PROBLEM TO WORK ON:
Among the entries below, only the lines from the one with "Task: Close the Add Account dialog window" through the one with "This screenshot has height=387, width=483." are wanted, reproduced exactly. Pictures are not wanted.

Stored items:
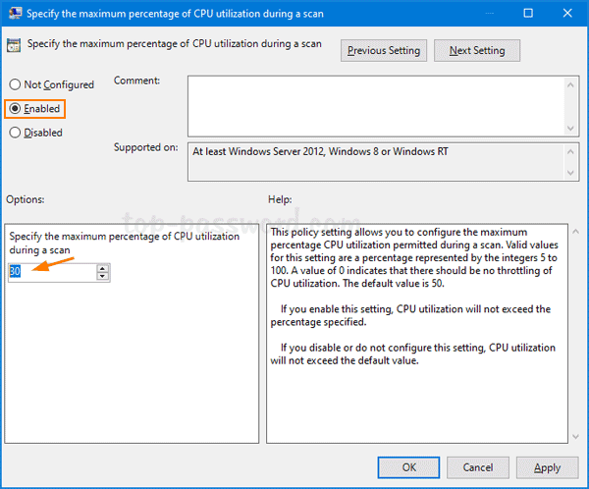Click the policy icon in title bar
Viewport: 589px width, 489px height.
point(13,14)
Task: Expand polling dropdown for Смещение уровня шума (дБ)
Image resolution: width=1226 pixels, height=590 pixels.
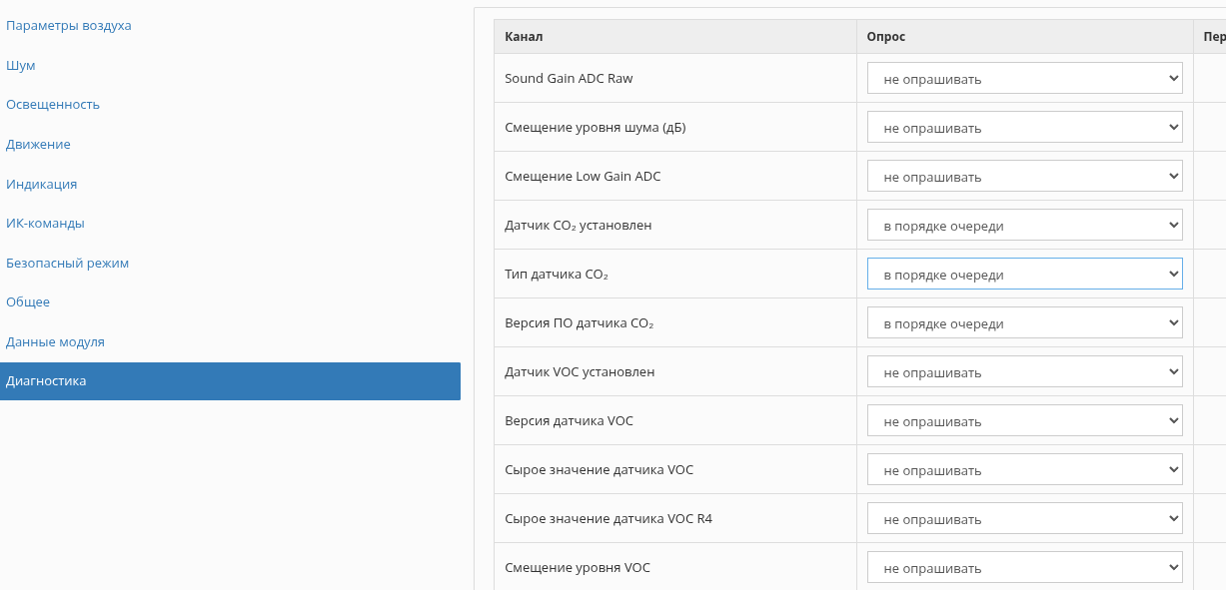Action: [1024, 128]
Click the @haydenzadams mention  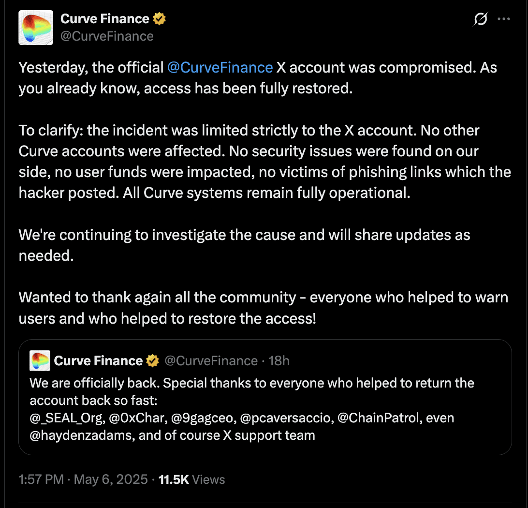point(82,435)
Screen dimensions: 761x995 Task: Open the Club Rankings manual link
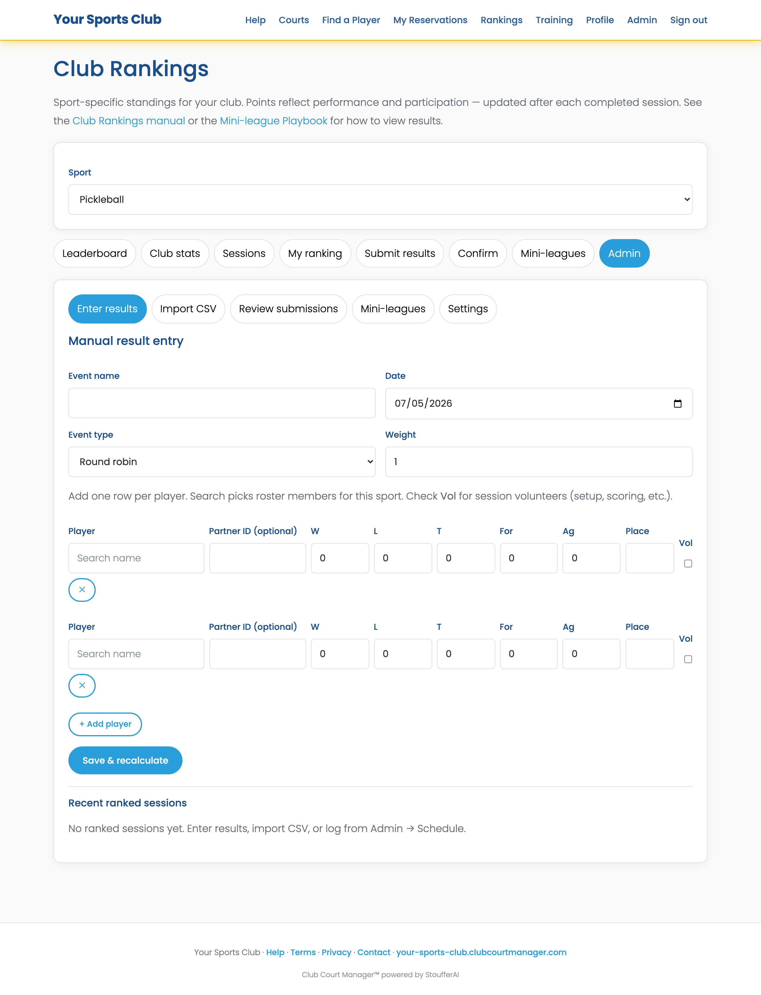[x=129, y=121]
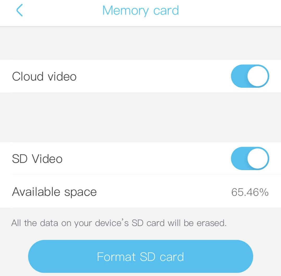The width and height of the screenshot is (281, 276).
Task: Click the Format SD card button
Action: pyautogui.click(x=141, y=256)
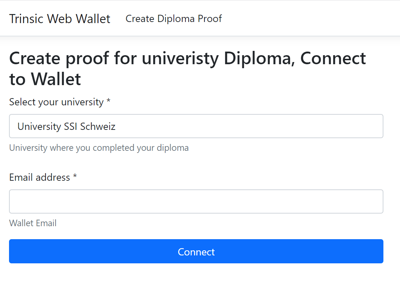Click the "Email address" field label
The width and height of the screenshot is (400, 294).
(40, 177)
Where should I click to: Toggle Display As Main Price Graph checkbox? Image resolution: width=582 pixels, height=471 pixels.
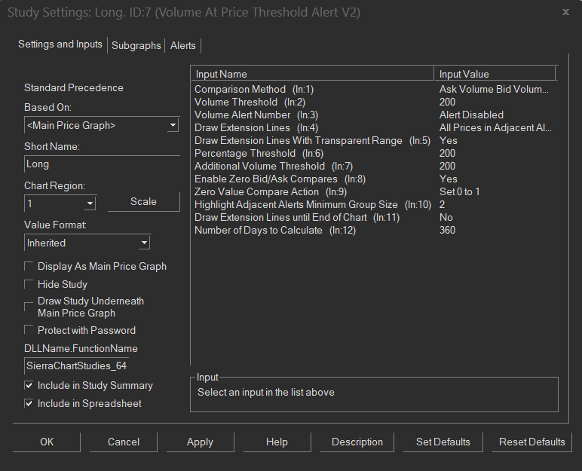(x=29, y=266)
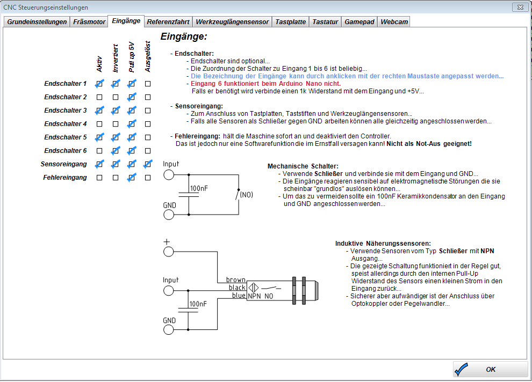
Task: Click the Endschalter 1 label
Action: (x=65, y=84)
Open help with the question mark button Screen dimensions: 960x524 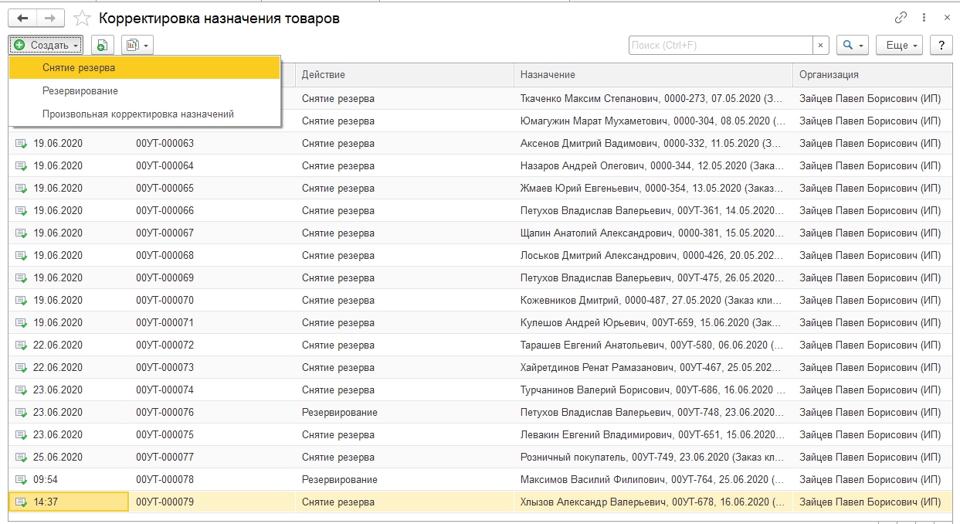coord(941,46)
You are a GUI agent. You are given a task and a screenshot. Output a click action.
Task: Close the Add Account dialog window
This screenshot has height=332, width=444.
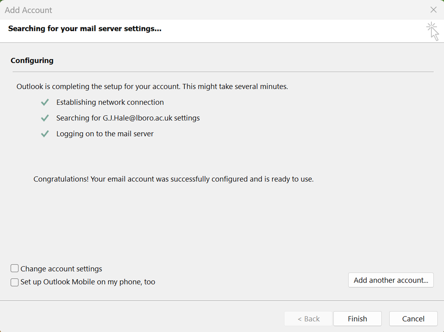click(433, 10)
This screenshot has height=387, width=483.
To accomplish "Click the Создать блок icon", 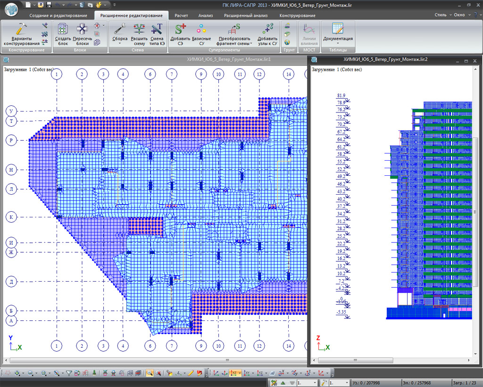I will click(x=63, y=29).
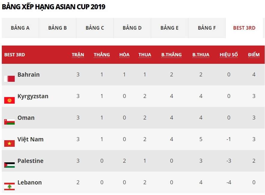Switch to the BẢNG A tab
The image size is (265, 195).
click(x=20, y=28)
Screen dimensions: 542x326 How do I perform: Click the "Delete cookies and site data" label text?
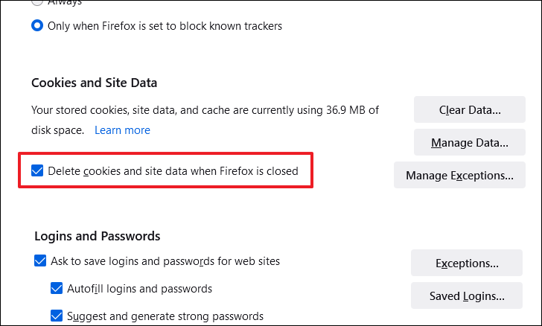coord(173,171)
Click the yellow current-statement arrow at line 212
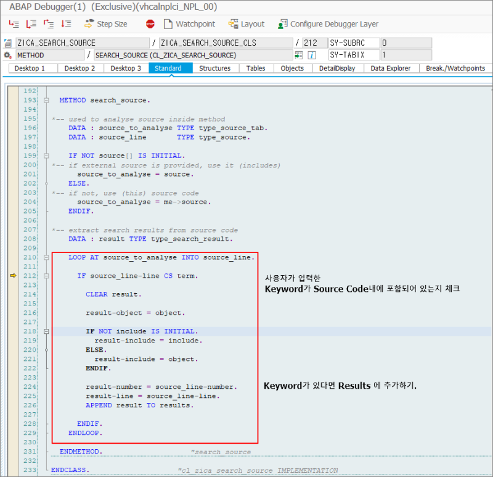This screenshot has height=477, width=493. coord(12,276)
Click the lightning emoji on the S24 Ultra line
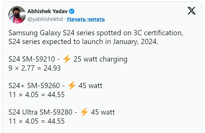The width and height of the screenshot is (205, 133). pos(84,112)
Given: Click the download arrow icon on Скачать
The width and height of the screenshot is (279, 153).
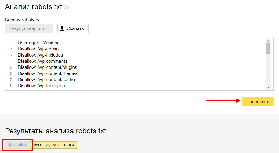Looking at the screenshot, I should click(x=62, y=28).
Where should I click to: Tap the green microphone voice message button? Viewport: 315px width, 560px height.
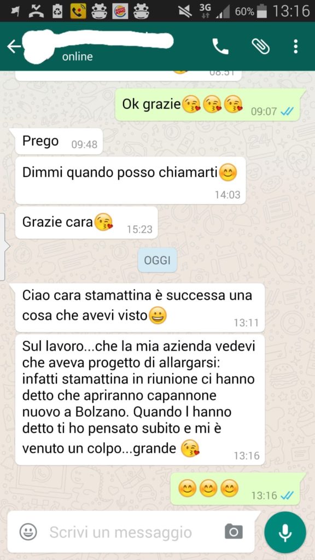point(285,532)

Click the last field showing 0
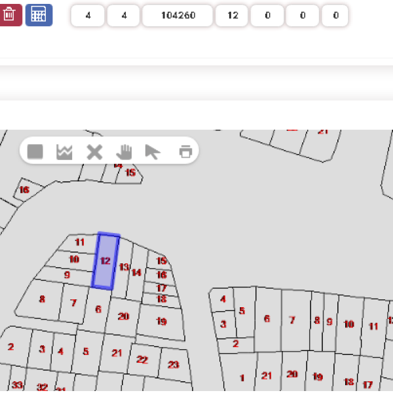coord(335,16)
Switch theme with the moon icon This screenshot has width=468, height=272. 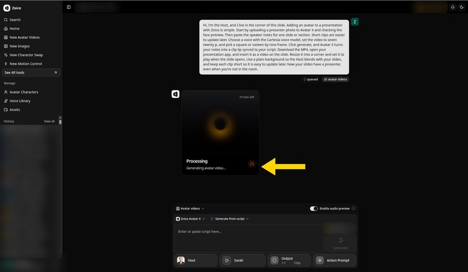click(x=461, y=7)
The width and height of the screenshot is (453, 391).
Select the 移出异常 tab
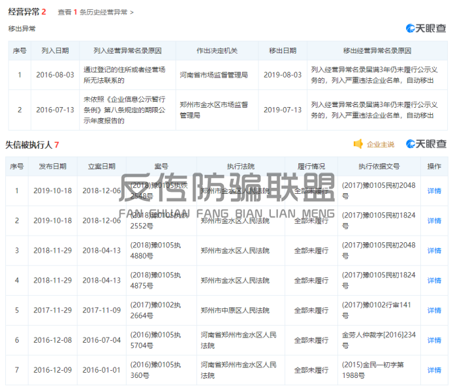coord(22,29)
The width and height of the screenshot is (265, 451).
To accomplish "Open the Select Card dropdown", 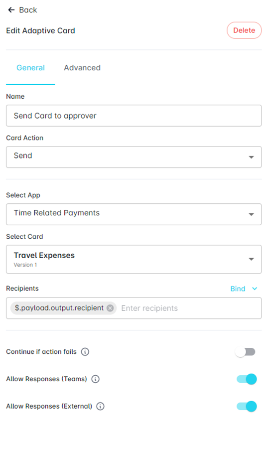I will coord(133,259).
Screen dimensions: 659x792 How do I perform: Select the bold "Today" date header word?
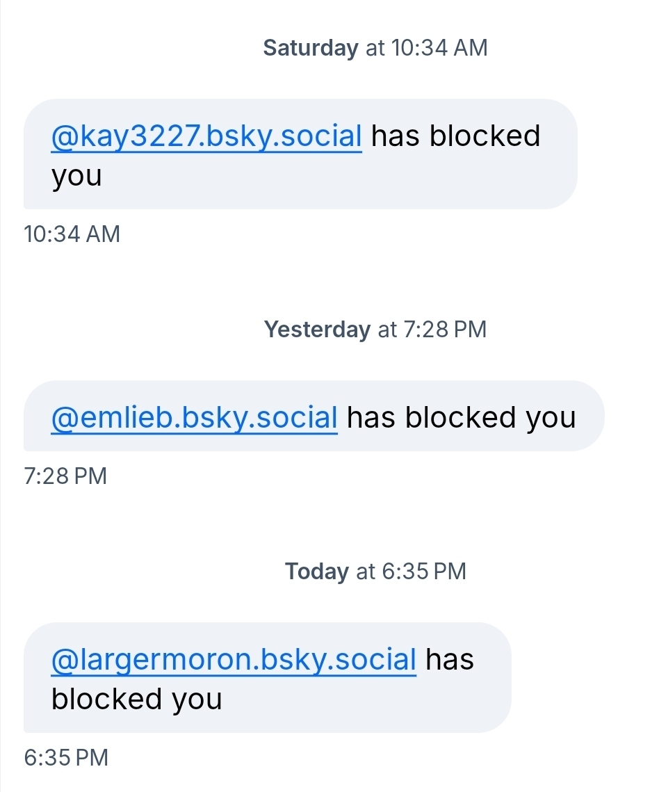point(316,572)
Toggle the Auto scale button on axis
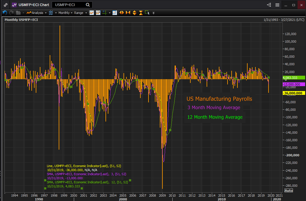The width and height of the screenshot is (306, 201). (288, 191)
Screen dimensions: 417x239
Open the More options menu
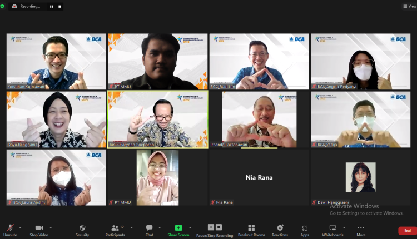pos(361,228)
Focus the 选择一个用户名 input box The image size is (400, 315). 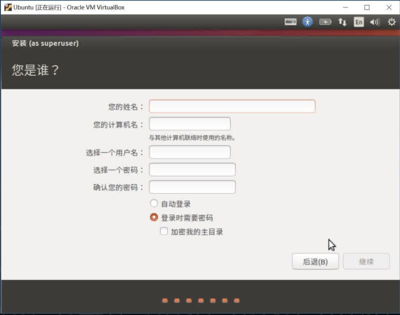pyautogui.click(x=190, y=152)
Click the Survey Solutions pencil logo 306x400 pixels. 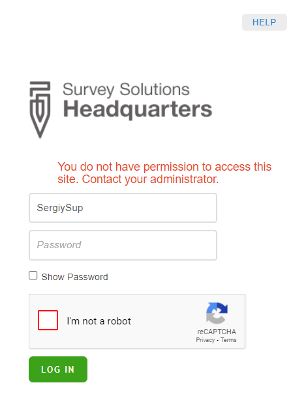(x=40, y=109)
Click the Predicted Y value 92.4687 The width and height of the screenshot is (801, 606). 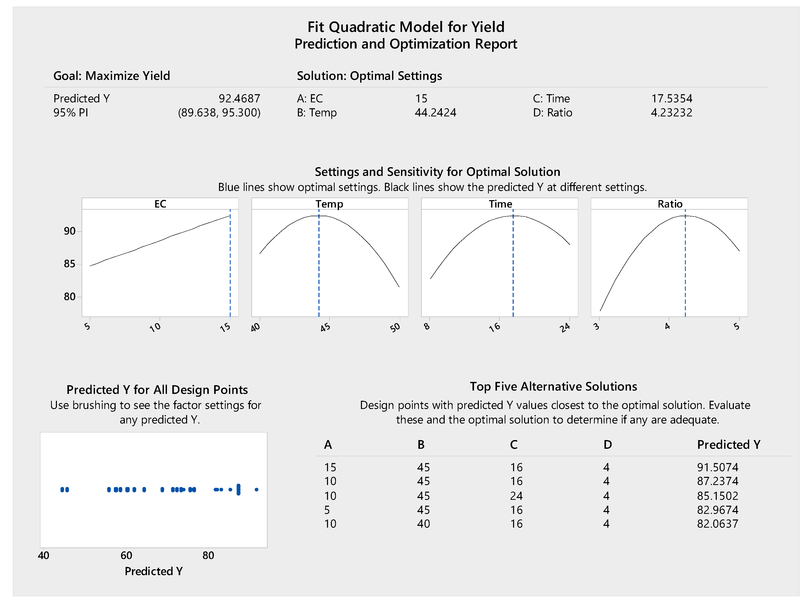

OUTPUT OF THE EXERCISE:
Task: Close the Add Account dialog window
This screenshot has height=332, width=444.
click(433, 10)
This screenshot has height=387, width=483.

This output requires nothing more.